Infatti, nel grafico sottostante si osserva come la volatilità sia stata storicamente, nel periodo fra il 1970 e il 2018, più alta durante gli anni delle mid-term election, in media del 15%, (barre blu) che negli altri periodi (barre grigie), in media del 13%, con l’esclusione di alcuni mesi del primo semestre.

D’altro canto, nel successivo grafico notiamo comunque che l’anno seguente a quello delle elezioni di metà mandato i rendimenti annui dell’S&P 500 siano stati positivi e in media pari al +15,1%, superiori a quelli ottenuti l’anno successivo ai periodi normali (+6,8%), considerando l’arco temporale dal 1950 al 2014.

Conclusione
Concludiamo qui una breve analisi dei fattori economici, presentati nel precedente articolo che abbiamo citato nell’introduzione, e politici che potrebbero portare ad un ribasso per l’S&P 500 nel 2022 o comunque ad una compressione dei ritorni positivi a doppia cifra ai quali l’indice azionario ci ha abituati negli ultimi tempi.

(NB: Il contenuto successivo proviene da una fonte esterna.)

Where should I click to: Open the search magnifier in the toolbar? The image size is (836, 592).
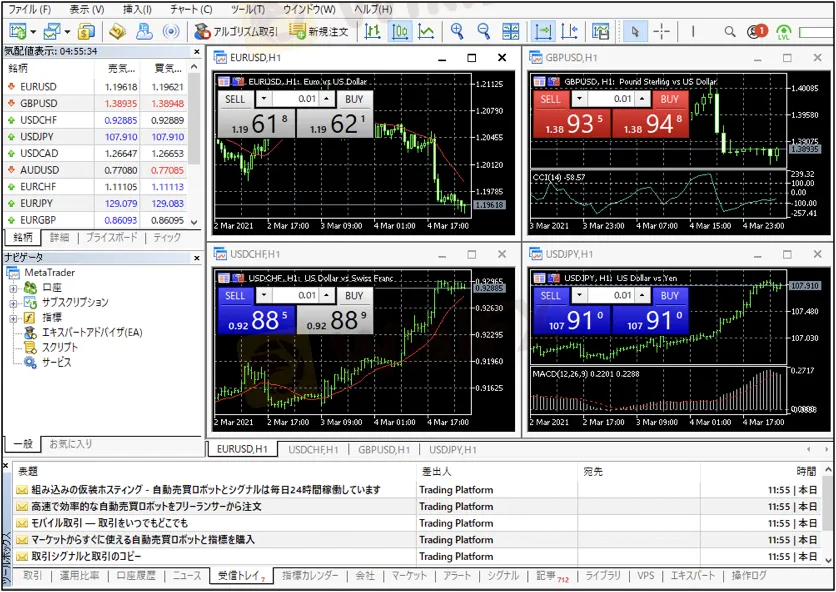tap(728, 32)
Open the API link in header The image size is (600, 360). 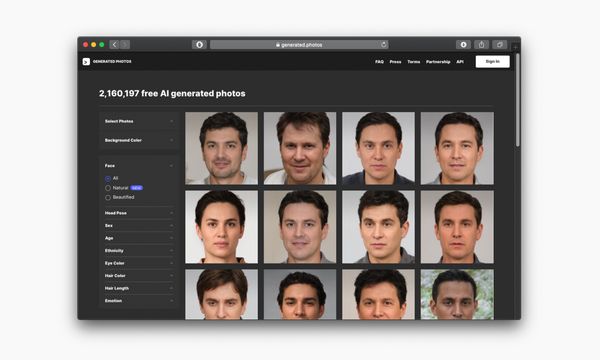[x=460, y=62]
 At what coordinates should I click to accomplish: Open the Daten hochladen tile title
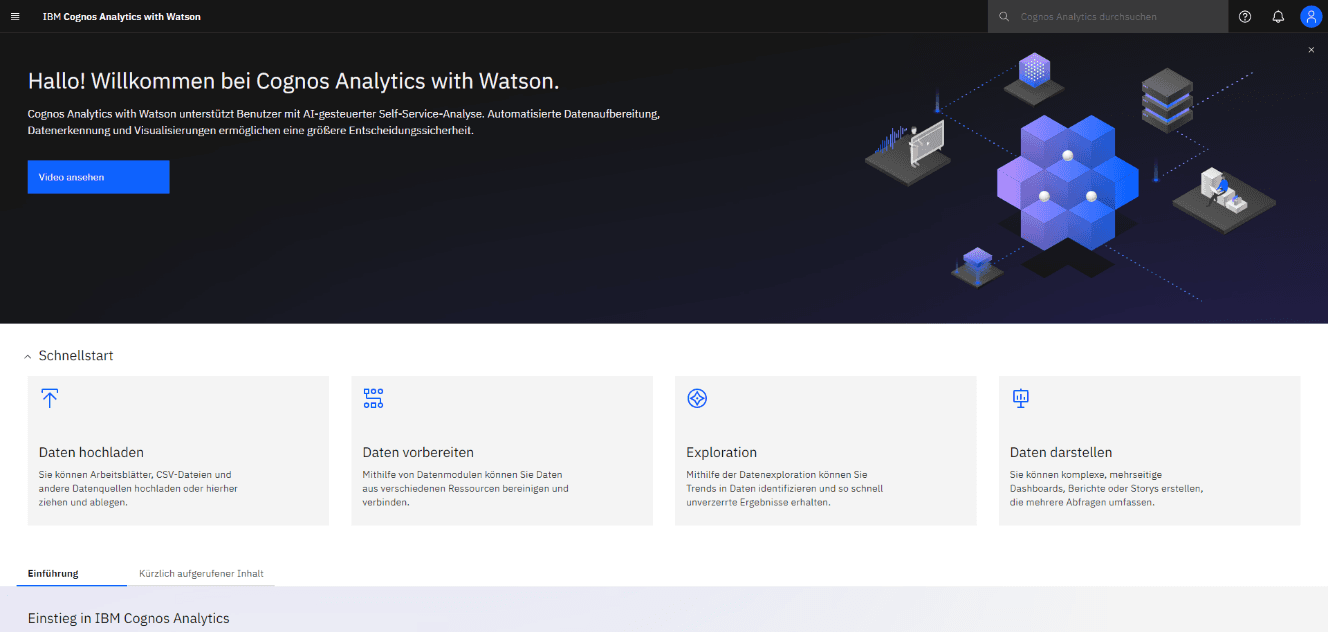coord(91,452)
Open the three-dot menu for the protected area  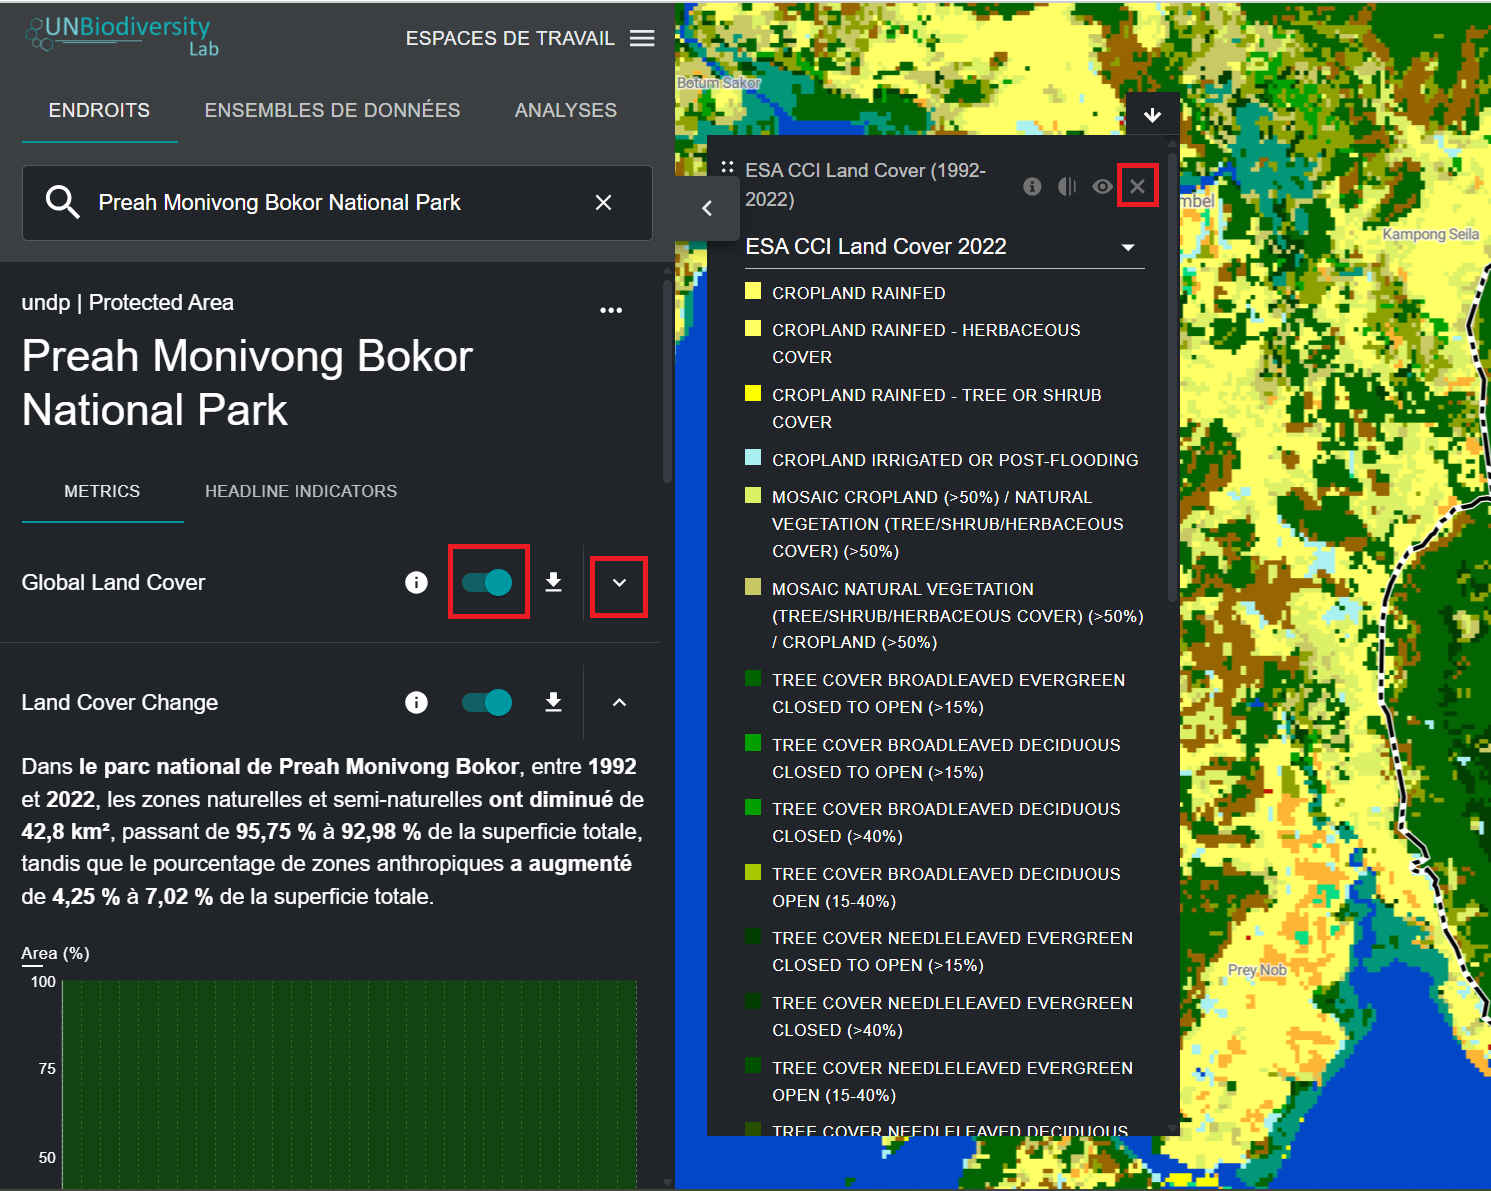(611, 310)
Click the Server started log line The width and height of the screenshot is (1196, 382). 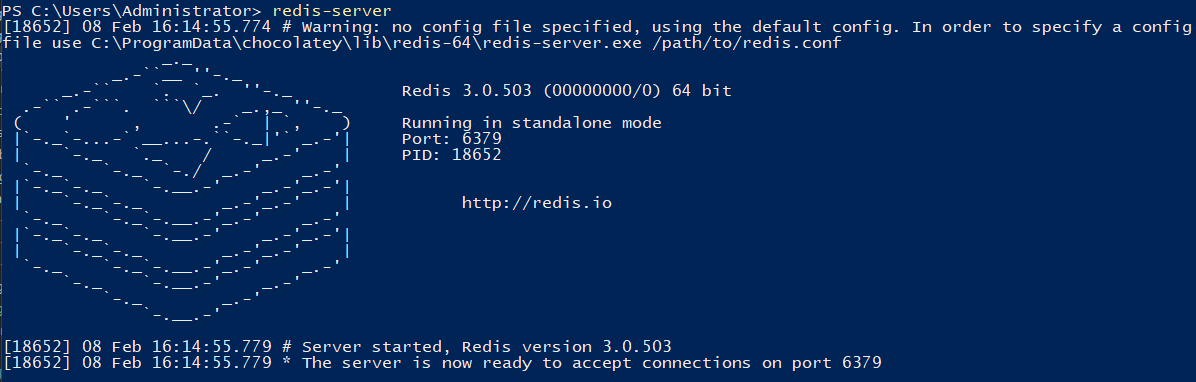click(x=337, y=347)
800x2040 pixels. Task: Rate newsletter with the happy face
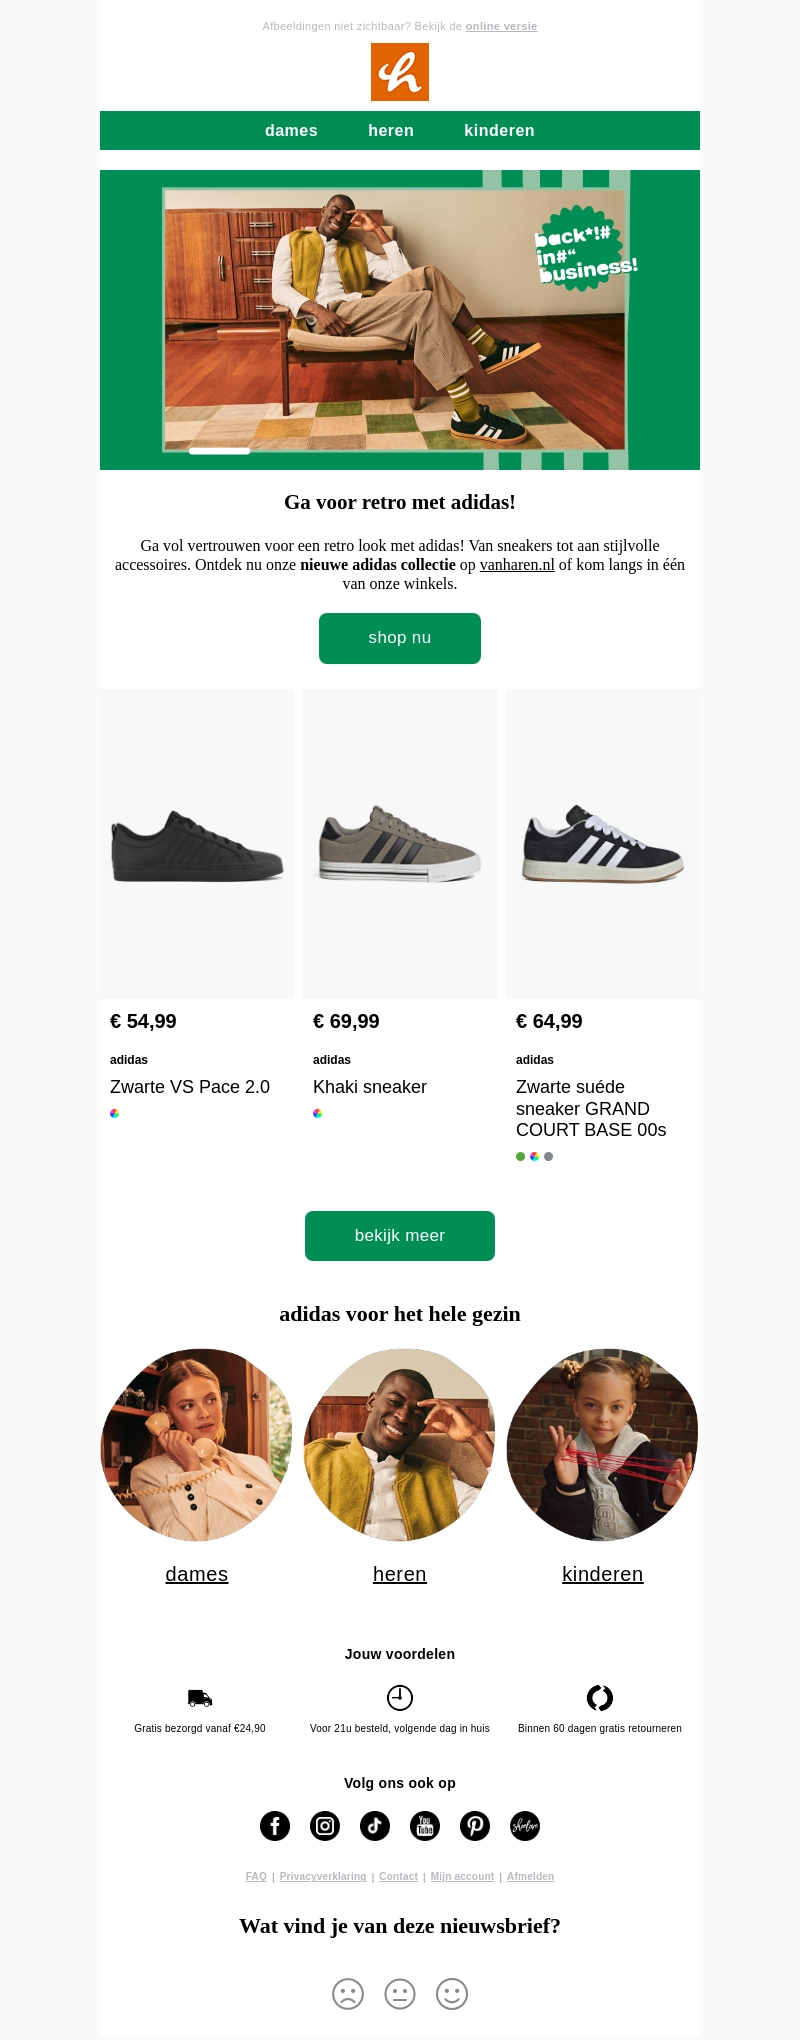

In questo contesto si inseriscono chiaramente anche le mid-term election dell’8 novembre 2022, da seguirsi con molta attenzione per capire il destino dei democratici e per l’evoluzione dell’S&P 500 nei prossimi anni.
Il più delle volte si tratta di fantapolitica ma certamente, per gli appassionati, è affascinante andare alla scoperta di questi legami tra Borsa e politica. Un paio di cose però sono insindacabili. Primo, arriviamo da un anno record e ipotizzare un po’ di volatilità rientra in uno scenario quantomeno plausibile. Secondo, la politica da sempre ha una forte influenza sull’andamento delle Borse.
Quindi, quest’anno ci troviamo a dover fare i conti con una Borsa che ha bisogno di tirare il fiato e un’importante scadenza elettorale.
Due elementi che se non adeguatamente dosati possono trasformarsi in una miscela esplosiva.
La parola d’ordine rimane sempre e comunque prudenza sui mercati, che assume un valore ancora più particolare nell’anno che si è appena aperto.